First, some common ailments requiring specific treatment (such as peptic ulcers) must be excluded. This typically requires an evaluation of the upper gastrointestinal tract. The two common methods currently being used are a barium test (upper GI series) and an endoscopy (Esophagogastroduodenoscopy or EGD). These tests, particularly the EGD, may detect injury to the lining (called the mucosa) of the esophagus from gastroesophageal reflux disease or GERD. If injury is observed, this indicates the presence of erosive GERD. However, many patients will have the symptoms of GERD without having injury to the esophageal lining and can be diagnosed with nonerosive GERD. Sometimes a specific test, called a 24 hour pH monitoring, will be used to look for abnormal amounts of acid in the lower esophagus to confirm the diagnosis of GERD.

Why do people get GERD? The normal stomach makes a lot of acid and pepsin (an enzyme which helps with breaking down food). Normally, the lining of the stomach can resist the action of this acid and pepsin. If not, then a peptic ulcer may develop. We now know that a bacteria called Helicobactor pylori is an important factor in allowing injury to occur to the stomach lining by disrupting this normal mucosal defense and if peptic ulcers are seen in patients with Helicobacter pylori infections in their stomach, the current treatment includes antibiotics to clear the infection in addition to direct treatment of the ulcer by suppressing acid secretion.

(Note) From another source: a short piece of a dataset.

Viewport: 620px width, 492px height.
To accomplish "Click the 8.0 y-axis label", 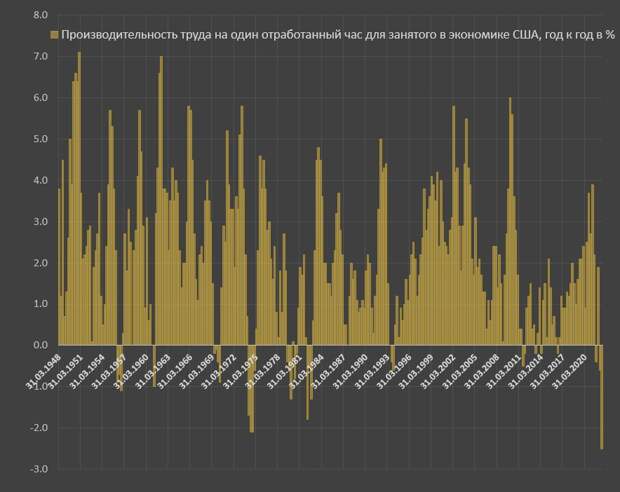I will [40, 16].
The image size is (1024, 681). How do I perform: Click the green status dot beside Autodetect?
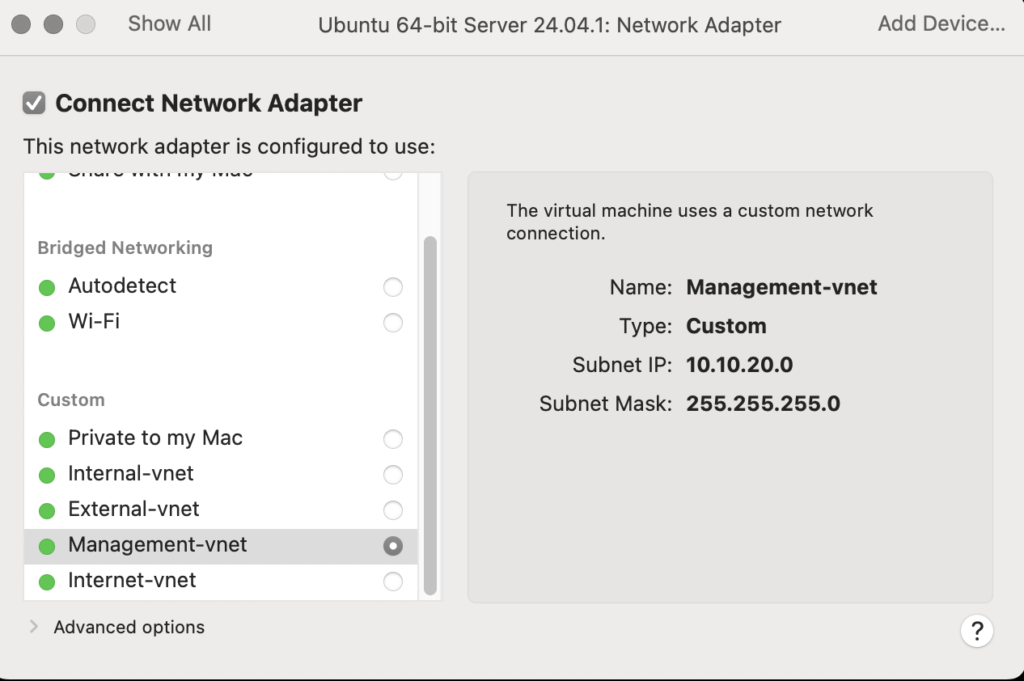point(47,286)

Does a similar process occur in the esophagus? Not exactly. The lining of the esophagus is not designed to resist the actions of acid and pepsin to begin with, so injury can occur without the presence of some “scapegoat” like Helicobacter pylori. The esophagus “defends” itself by creating a barrier to acid/pepsin reflux (the lower esophageal sphincter), squeezing out the refluxed acid (peristalsis), and by neutralizing the remaining acid (swallowed saliva). As you can imagine, everyone has reflux. If these esophageal defense mechanisms are working properly, it’s no big deal. If one or more of these defense mechanisms fails, GERD is likely to occur.

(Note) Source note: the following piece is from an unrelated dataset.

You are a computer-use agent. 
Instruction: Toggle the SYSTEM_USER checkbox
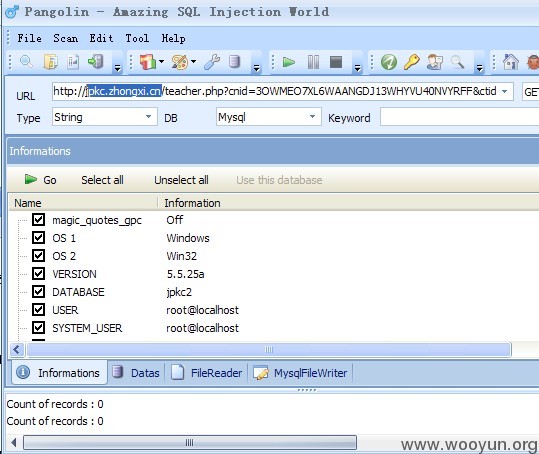pos(38,328)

This also tells us how we can treat GERD. You can fix the lower esophageal sphincter (a band of muscle at the lower end of the esophagus), but this requires some major surgery. Or, you can give drugs which either improve peristalsis (the normal coordination of muscles in the esophagus which move food from the mouth to the stomach) or suppress/neutralize acid secretion. Drugs which improve peristalsis are called prokinetic agents (and usually help the lower esophageal sphincter muscle squeeze a little harder as well). The older prokinetic agents usually didn’t work well enough or had too many side effects. Acid suppression can be achieved by taking antacids which directly neutralize the acid (sort of a commercial equivalent of “spit”), but most GERD patients can’t drink enough to block their symptoms. Drugs which block acid secretion include “H2 blockers” (named for their ability to block histamine, which is produced locally in the stomach, from interacting with it’s receptor, the Histamine Type 2 receptor, and stimulate acid secretion) and proton pump inhibitors (named for their ability to block the enzyme which “pumps” acid, or protons, into the stomach).

Currently, we are enrolling patients in clinical trials to test some of the newer prokinetic agents and determine their most appropriate use in patients suffering with GERD.